A Practical Example: Skewness in Income Distribution
A common example of a positively skewed distribution is household income. Most households earn a moderate income, but a smaller number of households earn very high incomes. This creates a longer tail on the right side, pulling the mean income higher than the median income. Conversely, the age of death in a developed country might be negatively skewed, with most people living to an older age, creating a longer tail on the left side due to fewer early deaths.

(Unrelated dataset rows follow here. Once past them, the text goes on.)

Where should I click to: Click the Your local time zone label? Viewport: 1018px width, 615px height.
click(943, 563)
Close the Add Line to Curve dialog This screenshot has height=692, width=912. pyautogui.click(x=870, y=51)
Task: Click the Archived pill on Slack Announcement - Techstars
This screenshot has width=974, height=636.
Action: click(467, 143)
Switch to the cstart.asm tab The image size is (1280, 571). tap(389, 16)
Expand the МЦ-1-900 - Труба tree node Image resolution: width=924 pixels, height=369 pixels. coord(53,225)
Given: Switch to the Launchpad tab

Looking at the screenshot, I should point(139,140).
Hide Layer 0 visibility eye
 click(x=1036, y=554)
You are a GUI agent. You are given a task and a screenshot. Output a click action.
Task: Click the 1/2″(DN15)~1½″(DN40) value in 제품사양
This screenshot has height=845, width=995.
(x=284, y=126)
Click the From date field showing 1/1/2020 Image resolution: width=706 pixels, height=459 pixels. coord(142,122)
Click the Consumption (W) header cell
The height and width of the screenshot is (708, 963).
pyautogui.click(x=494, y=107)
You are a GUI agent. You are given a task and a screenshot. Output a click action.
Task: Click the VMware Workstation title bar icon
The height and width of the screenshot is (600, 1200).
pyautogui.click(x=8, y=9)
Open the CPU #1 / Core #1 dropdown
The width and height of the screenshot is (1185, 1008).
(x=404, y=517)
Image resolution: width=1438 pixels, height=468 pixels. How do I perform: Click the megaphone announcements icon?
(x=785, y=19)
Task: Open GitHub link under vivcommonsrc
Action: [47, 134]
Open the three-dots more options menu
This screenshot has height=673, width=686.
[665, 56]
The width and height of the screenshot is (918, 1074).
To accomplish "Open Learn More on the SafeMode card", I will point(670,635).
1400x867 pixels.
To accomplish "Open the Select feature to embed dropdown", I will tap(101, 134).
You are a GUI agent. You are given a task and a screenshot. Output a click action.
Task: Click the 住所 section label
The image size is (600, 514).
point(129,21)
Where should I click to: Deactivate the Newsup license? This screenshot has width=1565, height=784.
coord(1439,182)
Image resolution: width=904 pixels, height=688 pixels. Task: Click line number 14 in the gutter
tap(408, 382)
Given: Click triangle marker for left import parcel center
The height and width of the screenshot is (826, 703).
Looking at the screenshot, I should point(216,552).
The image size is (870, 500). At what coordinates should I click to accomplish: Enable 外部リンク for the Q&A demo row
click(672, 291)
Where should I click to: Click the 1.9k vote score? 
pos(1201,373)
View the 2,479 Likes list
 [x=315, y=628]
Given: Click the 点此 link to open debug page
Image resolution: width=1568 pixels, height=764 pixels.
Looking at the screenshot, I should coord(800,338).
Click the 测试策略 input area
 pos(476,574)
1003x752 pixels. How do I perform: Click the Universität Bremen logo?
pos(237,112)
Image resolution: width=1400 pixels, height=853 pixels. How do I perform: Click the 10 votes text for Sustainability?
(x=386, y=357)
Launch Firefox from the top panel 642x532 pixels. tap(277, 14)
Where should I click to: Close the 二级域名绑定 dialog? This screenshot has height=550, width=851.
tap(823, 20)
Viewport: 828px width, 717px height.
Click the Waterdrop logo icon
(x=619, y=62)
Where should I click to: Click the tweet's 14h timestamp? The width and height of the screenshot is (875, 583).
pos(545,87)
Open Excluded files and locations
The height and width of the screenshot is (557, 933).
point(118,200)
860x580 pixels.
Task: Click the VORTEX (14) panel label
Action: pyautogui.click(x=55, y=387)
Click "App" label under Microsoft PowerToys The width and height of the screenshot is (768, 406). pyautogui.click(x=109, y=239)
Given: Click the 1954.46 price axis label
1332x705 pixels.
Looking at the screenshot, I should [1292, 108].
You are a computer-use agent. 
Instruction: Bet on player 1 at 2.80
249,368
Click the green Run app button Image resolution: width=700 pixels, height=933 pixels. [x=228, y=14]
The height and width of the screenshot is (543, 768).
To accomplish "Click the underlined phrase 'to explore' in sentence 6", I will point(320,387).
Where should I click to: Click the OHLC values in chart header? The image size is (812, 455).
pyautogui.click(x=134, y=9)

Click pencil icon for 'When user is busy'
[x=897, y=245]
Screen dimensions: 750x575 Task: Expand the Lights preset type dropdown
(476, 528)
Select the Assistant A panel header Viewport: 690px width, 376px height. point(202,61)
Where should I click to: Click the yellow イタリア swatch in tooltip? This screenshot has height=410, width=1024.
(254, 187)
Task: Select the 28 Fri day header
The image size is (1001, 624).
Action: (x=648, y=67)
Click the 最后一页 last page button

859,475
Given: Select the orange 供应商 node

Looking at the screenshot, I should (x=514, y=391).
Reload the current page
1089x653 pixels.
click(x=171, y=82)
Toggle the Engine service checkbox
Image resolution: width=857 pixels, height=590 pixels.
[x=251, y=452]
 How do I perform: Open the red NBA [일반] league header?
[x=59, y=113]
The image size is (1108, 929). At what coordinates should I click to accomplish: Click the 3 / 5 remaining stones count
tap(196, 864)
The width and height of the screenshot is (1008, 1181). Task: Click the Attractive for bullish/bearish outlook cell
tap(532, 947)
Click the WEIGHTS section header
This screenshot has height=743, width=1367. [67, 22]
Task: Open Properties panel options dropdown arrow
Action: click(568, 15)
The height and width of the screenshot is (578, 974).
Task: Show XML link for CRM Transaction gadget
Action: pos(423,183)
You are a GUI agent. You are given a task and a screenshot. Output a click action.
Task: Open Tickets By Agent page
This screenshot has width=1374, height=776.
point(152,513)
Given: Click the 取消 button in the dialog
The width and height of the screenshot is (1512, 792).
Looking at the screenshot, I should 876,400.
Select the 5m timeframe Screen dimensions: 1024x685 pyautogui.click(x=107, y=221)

Why Skewness Matters in Data Analysis
Skewness is important because it provides insight into the shape of a data distribution, which can affect the interpretation of descriptive statistics. For skewed data, the median is often a better measure of central tendency than the mean, as the mean can be disproportionately influenced by the long tail. Additionally, many statistical tests assume a normal (symmetric) distribution, so identifying skewness is essential for determining if data transformations or non-parametric tests are required.